• _Objective_: Rewrite all of the rows below, changing every occurrence of "How do I perform" to "How can I do" and leaving everything else the same.

[START Data shown]

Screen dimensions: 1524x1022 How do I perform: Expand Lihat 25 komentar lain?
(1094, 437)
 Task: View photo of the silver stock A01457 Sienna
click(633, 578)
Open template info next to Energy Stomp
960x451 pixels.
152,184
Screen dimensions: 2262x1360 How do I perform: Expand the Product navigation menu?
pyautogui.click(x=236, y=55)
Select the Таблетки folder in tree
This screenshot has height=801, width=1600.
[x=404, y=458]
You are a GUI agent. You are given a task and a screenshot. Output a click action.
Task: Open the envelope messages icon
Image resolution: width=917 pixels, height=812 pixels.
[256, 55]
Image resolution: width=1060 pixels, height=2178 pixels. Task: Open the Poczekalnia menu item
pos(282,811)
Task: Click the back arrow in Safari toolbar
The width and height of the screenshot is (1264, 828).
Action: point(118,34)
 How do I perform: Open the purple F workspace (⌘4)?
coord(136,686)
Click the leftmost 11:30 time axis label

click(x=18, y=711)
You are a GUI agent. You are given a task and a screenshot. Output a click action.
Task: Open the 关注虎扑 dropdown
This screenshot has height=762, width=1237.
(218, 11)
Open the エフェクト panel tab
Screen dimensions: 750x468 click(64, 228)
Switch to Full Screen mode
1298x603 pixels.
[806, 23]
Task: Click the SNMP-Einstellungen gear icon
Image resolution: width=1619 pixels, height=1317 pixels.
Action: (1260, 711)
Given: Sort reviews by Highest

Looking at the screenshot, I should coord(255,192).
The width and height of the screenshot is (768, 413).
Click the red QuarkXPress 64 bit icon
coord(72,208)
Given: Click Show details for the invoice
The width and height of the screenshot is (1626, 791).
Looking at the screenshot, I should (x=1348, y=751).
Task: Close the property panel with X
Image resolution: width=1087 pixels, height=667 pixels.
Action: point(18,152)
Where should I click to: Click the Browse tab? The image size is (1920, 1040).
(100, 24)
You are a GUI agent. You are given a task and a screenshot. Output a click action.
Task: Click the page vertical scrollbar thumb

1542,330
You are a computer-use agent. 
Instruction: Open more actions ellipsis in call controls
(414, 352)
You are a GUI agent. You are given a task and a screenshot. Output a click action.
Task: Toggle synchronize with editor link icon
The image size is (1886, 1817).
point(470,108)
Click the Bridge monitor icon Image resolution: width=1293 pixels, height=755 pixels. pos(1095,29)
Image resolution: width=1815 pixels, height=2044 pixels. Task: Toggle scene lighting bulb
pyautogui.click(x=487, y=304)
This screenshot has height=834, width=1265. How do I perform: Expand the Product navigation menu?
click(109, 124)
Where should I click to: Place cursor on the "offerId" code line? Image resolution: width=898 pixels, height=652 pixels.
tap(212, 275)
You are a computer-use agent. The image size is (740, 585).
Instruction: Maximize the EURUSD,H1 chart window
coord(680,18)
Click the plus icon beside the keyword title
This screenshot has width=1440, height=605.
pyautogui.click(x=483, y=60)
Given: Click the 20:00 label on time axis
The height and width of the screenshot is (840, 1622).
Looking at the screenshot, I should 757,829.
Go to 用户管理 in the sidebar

[END Data shown]

• _Correct result_:
Screen dimensions: 1524x1022 How can I do: Expand Lihat 25 komentar lain?
(1094, 437)
 Task: View photo of the silver stock A01457 Sienna
click(633, 578)
Open template info next to Energy Stomp
960x451 pixels.
152,184
Screen dimensions: 2262x1360 How can I do: Expand the Product navigation menu?
pyautogui.click(x=236, y=55)
Select the Таблетки folder in tree
This screenshot has height=801, width=1600.
[x=404, y=458]
You are a GUI agent. You are given a task and a screenshot. Output a click action.
Task: Open the envelope messages icon
Image resolution: width=917 pixels, height=812 pixels.
[256, 55]
Image resolution: width=1060 pixels, height=2178 pixels. Task: Open the Poczekalnia menu item
pos(282,811)
Task: Click the back arrow in Safari toolbar
The width and height of the screenshot is (1264, 828).
Action: point(118,34)
 How can I do: Open the purple F workspace (⌘4)?
coord(136,686)
Click the leftmost 11:30 time axis label

click(x=18, y=711)
You are a GUI agent. You are given a task and a screenshot. Output a click action.
Task: Open the 关注虎扑 dropdown
This screenshot has height=762, width=1237.
(218, 11)
Open the エフェクト panel tab
Screen dimensions: 750x468 click(64, 228)
Switch to Full Screen mode
1298x603 pixels.
[806, 23]
Task: Click the SNMP-Einstellungen gear icon
Image resolution: width=1619 pixels, height=1317 pixels.
Action: (1260, 711)
Given: Sort reviews by Highest

Looking at the screenshot, I should coord(255,192).
The width and height of the screenshot is (768, 413).
Click the red QuarkXPress 64 bit icon
coord(72,208)
Given: Click Show details for the invoice
The width and height of the screenshot is (1626, 791).
Looking at the screenshot, I should (x=1348, y=751).
Task: Close the property panel with X
Image resolution: width=1087 pixels, height=667 pixels.
Action: point(18,152)
Where should I click to: Click the Browse tab? The image size is (1920, 1040).
(100, 24)
You are a GUI agent. You are given a task and a screenshot. Output a click action.
Task: Click the page vertical scrollbar thumb

1542,330
You are a computer-use agent. 
Instruction: Open more actions ellipsis in call controls
(414, 352)
You are a GUI agent. You are given a task and a screenshot. Output a click action.
Task: Toggle synchronize with editor link icon
The image size is (1886, 1817).
point(470,108)
Click the Bridge monitor icon Image resolution: width=1293 pixels, height=755 pixels. pos(1095,29)
Image resolution: width=1815 pixels, height=2044 pixels. Task: Toggle scene lighting bulb
pyautogui.click(x=487, y=304)
This screenshot has height=834, width=1265. How can I do: Expand the Product navigation menu?
click(109, 124)
Where should I click to: Place cursor on the "offerId" code line? Image resolution: width=898 pixels, height=652 pixels.
tap(212, 275)
You are a computer-use agent. The image size is (740, 585).
Instruction: Maximize the EURUSD,H1 chart window
coord(680,18)
Click the plus icon beside the keyword title
This screenshot has width=1440, height=605.
pyautogui.click(x=483, y=60)
Given: Click the 20:00 label on time axis
The height and width of the screenshot is (840, 1622).
Looking at the screenshot, I should 757,829.
Go to 用户管理 in the sidebar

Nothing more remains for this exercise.